A combinação de sertralina e pregabalina, medicamentos que Jair Bolsonaro afirma usar, é considerada segura e amplamente prescrita para idosos, mas pode, em situações raras, provocar episódios de delírio, que na psiquiatra são entendidos como alteração da atenção, da cognição e do nível de consciência. Com informações da Folha de S.Paulo.
Durante a audiência de custódia neste domingo (23), na Superintendência da PF em Brasília, Bolsonaro disse ter tentado abrir a tornozeleira eletrônica na sexta (21) após uma “certa paranoia” atribuída ao uso dos remédios, afirmando que só “caiu na razão” à meia-noite.


A sertralina, um antidepressivo ISRS, é indicada para depressão, ansiedade, pânico, TEPT, fobia social e TOC. Já a pregabalina, anticonvulsivante de efeito ansiolítico, também é usada no tratamento de dor crônica.

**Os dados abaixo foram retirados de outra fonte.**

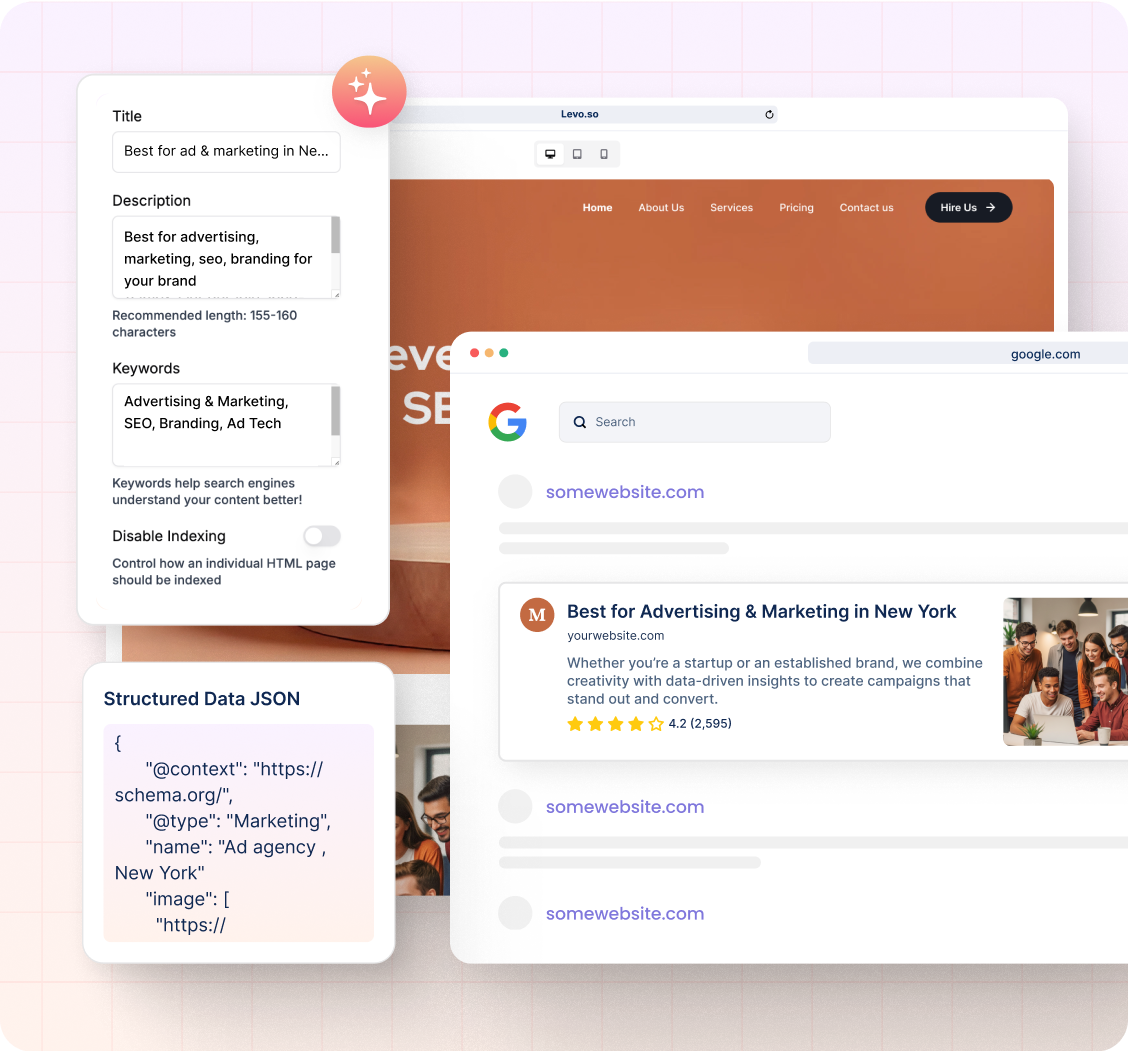Click the team photo thumbnail in result
This screenshot has height=1051, width=1128.
1065,672
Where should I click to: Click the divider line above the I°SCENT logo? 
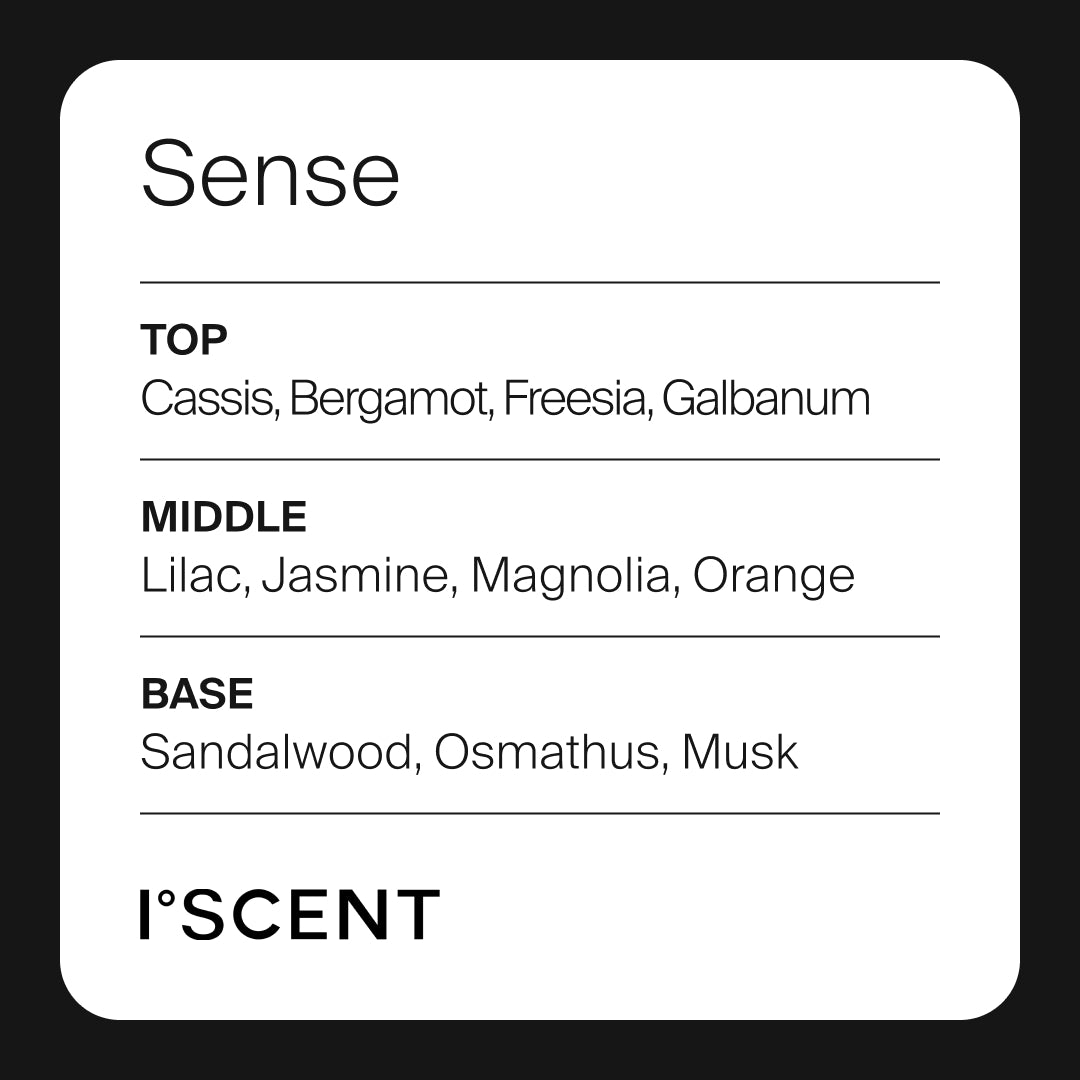[x=540, y=814]
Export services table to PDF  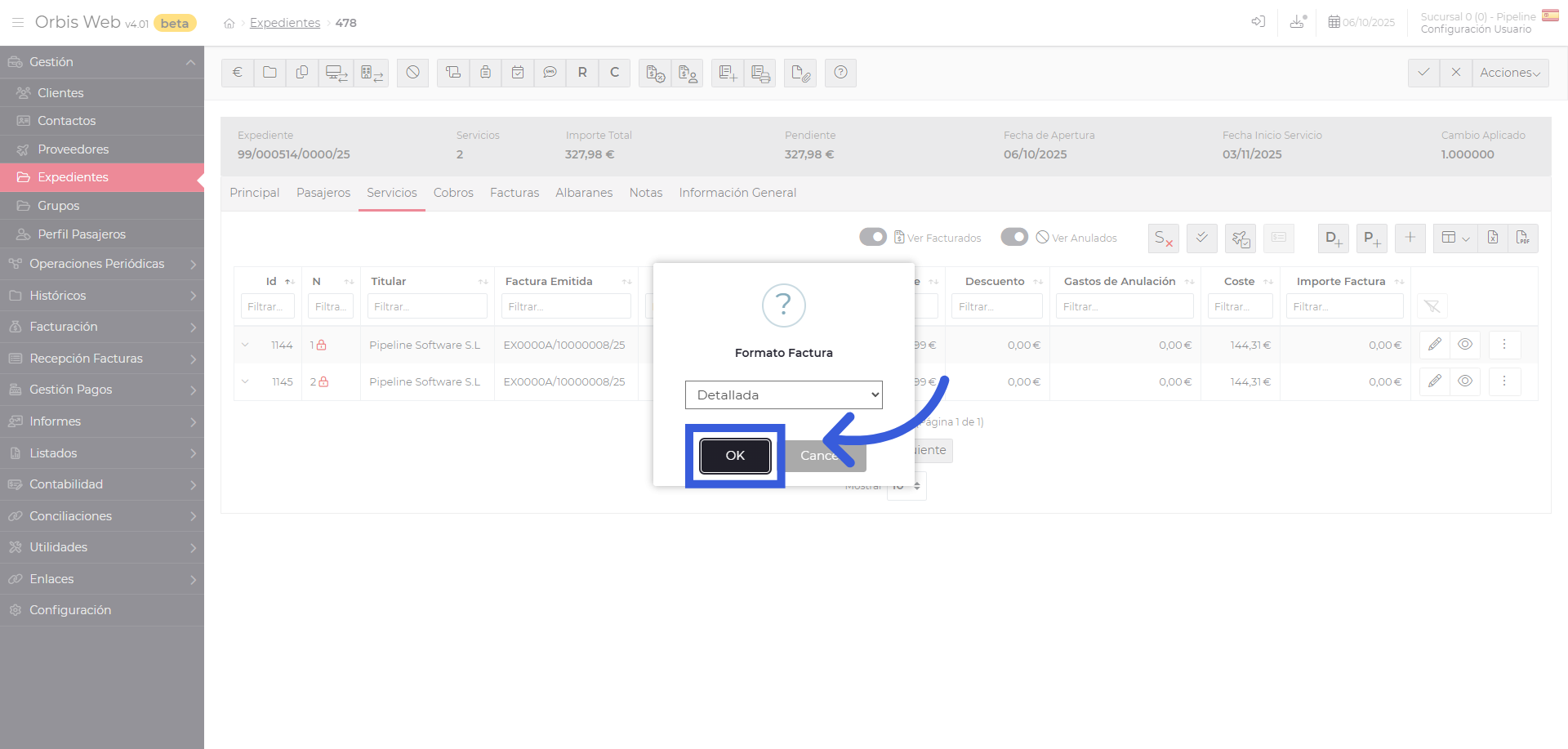[1522, 238]
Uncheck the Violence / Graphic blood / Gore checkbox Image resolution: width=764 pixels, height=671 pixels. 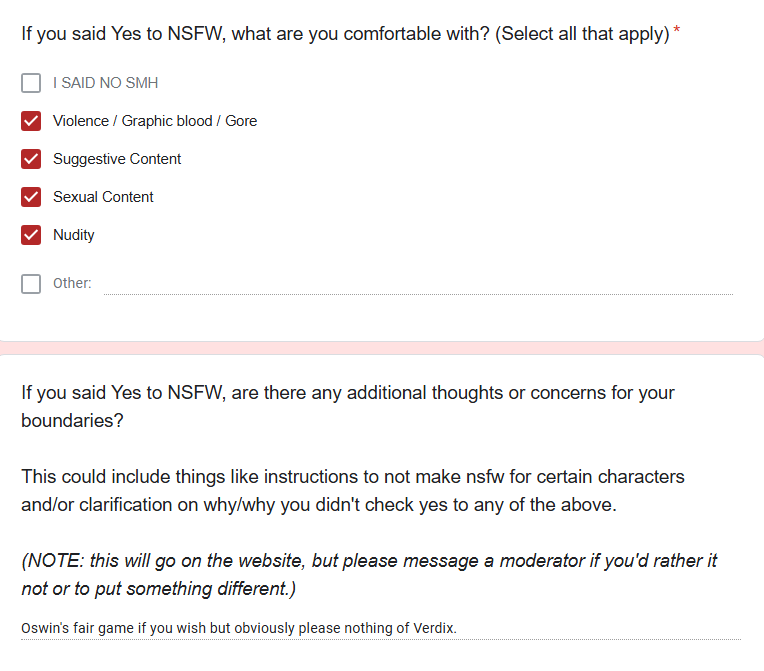pos(31,121)
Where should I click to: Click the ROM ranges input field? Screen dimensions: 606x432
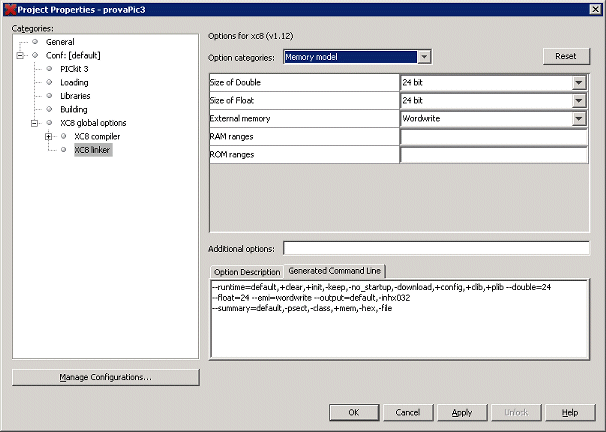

Segundo o psiquiatra Ricardo Castilho, do IPq-HCFMUSP, a interação entre os dois fármacos pode levar, em alguns casos, à hiponatremia, queda de sódio no sangue capaz de causar confusão mental e, em casos severos, até coma. Ele ressalta que, antes de atribuir delírio aos remédios, é necessário descartar outras causas frequentes em idosos, como infecções, desidratação, alterações clínicas ou mudanças abruptas de dose – para mais ou para menos.
Para chegar no quadro que o ex-presidente destacou ter estado, o especialista disse que seria preciso saber se houve superdosagem ou se o paciente parou de tomá-los ou aumentou a dose por conta própria.
O psiquiatra Rodrigo Fonseca Martins Leite, também do Instituto de Psiquiatria da USP, reforçou ao veículo que a combinação é geralmente segura e raramente provoca alucinações como a relatada pelo ex-presidente. Para ele, o comportamento de Bolsonaro — usar um ferro de solda para tentar abrir a tornozeleira — exige organização cognitiva incompatível com quadros típicos de confusão mental relacionados à medicação. “É muito pouco provável que essa interação justifique esse tipo de ação”, afirmou.